» Exercise goal
Every record below is to be retyped exactly.

» Exercise material

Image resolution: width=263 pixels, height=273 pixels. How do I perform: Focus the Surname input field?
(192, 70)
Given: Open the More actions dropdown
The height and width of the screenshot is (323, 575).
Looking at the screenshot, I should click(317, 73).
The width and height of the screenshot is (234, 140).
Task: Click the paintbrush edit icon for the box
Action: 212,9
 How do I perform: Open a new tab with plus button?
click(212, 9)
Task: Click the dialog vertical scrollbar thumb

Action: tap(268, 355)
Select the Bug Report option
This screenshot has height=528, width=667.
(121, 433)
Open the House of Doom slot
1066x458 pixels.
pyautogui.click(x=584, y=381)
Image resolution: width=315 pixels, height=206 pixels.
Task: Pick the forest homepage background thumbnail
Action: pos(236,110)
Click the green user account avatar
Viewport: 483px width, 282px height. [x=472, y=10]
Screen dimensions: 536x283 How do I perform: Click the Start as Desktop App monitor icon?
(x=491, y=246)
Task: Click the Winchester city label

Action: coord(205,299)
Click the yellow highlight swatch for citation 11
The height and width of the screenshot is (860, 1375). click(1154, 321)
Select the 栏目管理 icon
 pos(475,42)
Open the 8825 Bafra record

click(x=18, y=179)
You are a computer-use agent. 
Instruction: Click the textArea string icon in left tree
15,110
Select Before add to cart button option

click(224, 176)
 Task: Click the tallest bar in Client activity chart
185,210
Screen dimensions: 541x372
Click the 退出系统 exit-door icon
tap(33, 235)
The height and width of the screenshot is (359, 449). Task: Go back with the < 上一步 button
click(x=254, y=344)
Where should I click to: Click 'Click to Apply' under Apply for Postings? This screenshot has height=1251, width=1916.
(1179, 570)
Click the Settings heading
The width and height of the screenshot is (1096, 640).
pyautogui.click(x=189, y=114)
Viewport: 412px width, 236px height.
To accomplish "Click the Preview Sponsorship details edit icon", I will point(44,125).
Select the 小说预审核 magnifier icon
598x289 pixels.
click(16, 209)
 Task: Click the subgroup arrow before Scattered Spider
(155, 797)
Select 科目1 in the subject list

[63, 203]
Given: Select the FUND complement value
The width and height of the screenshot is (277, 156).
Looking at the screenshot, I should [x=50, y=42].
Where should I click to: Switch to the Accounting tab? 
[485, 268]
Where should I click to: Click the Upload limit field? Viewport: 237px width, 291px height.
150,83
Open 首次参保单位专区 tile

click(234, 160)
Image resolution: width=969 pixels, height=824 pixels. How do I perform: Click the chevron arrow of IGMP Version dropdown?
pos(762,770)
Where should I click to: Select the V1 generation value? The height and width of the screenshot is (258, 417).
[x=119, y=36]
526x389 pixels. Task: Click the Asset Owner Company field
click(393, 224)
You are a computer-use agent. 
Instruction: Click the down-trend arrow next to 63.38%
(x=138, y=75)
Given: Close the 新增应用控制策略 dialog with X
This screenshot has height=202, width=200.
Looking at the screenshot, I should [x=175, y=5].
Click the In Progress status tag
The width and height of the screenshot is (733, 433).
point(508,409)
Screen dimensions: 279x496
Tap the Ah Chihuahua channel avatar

» Solution
Image resolution: width=263 pixels, height=273 pixels. How do I perform: Focus the Surname input field?
(192, 70)
Given: Open the More actions dropdown
The height and width of the screenshot is (323, 575).
Looking at the screenshot, I should click(317, 73).
The width and height of the screenshot is (234, 140).
Task: Click the paintbrush edit icon for the box
Action: 212,9
 How do I perform: Open a new tab with plus button?
click(212, 9)
Task: Click the dialog vertical scrollbar thumb

Action: tap(268, 355)
Select the Bug Report option
This screenshot has height=528, width=667.
(121, 433)
Open the House of Doom slot
1066x458 pixels.
pyautogui.click(x=584, y=381)
Image resolution: width=315 pixels, height=206 pixels.
Task: Pick the forest homepage background thumbnail
Action: pos(236,110)
Click the green user account avatar
Viewport: 483px width, 282px height. [x=472, y=10]
Screen dimensions: 536x283 How do I perform: Click the Start as Desktop App monitor icon?
(x=491, y=246)
Task: Click the Winchester city label

Action: coord(205,299)
Click the yellow highlight swatch for citation 11
The height and width of the screenshot is (860, 1375). click(1154, 321)
Select the 栏目管理 icon
 pos(475,42)
Open the 8825 Bafra record

click(x=18, y=179)
You are a computer-use agent. 
Instruction: Click the textArea string icon in left tree
15,110
Select Before add to cart button option

click(224, 176)
 Task: Click the tallest bar in Client activity chart
185,210
Screen dimensions: 541x372
Click the 退出系统 exit-door icon
tap(33, 235)
The height and width of the screenshot is (359, 449). Task: Go back with the < 上一步 button
click(x=254, y=344)
Where should I click to: Click 'Click to Apply' under Apply for Postings? This screenshot has height=1251, width=1916.
(1179, 570)
Click the Settings heading
The width and height of the screenshot is (1096, 640).
pyautogui.click(x=189, y=114)
Viewport: 412px width, 236px height.
To accomplish "Click the Preview Sponsorship details edit icon", I will point(44,125).
Select the 小说预审核 magnifier icon
598x289 pixels.
click(16, 209)
 Task: Click the subgroup arrow before Scattered Spider
(155, 797)
Select 科目1 in the subject list

[63, 203]
Given: Select the FUND complement value
The width and height of the screenshot is (277, 156).
Looking at the screenshot, I should [x=50, y=42].
Where should I click to: Switch to the Accounting tab? 
[485, 268]
Where should I click to: Click the Upload limit field? Viewport: 237px width, 291px height.
150,83
Open 首次参保单位专区 tile

click(234, 160)
Image resolution: width=969 pixels, height=824 pixels. How do I perform: Click the chevron arrow of IGMP Version dropdown?
pos(762,770)
Where should I click to: Select the V1 generation value? The height and width of the screenshot is (258, 417).
[x=119, y=36]
526x389 pixels. Task: Click the Asset Owner Company field
click(393, 224)
You are a computer-use agent. 
Instruction: Click the down-trend arrow next to 63.38%
(x=138, y=75)
Given: Close the 新增应用控制策略 dialog with X
This screenshot has height=202, width=200.
Looking at the screenshot, I should [x=175, y=5].
Click the In Progress status tag
The width and height of the screenshot is (733, 433).
point(508,409)
Screen dimensions: 279x496
Tap the Ah Chihuahua channel avatar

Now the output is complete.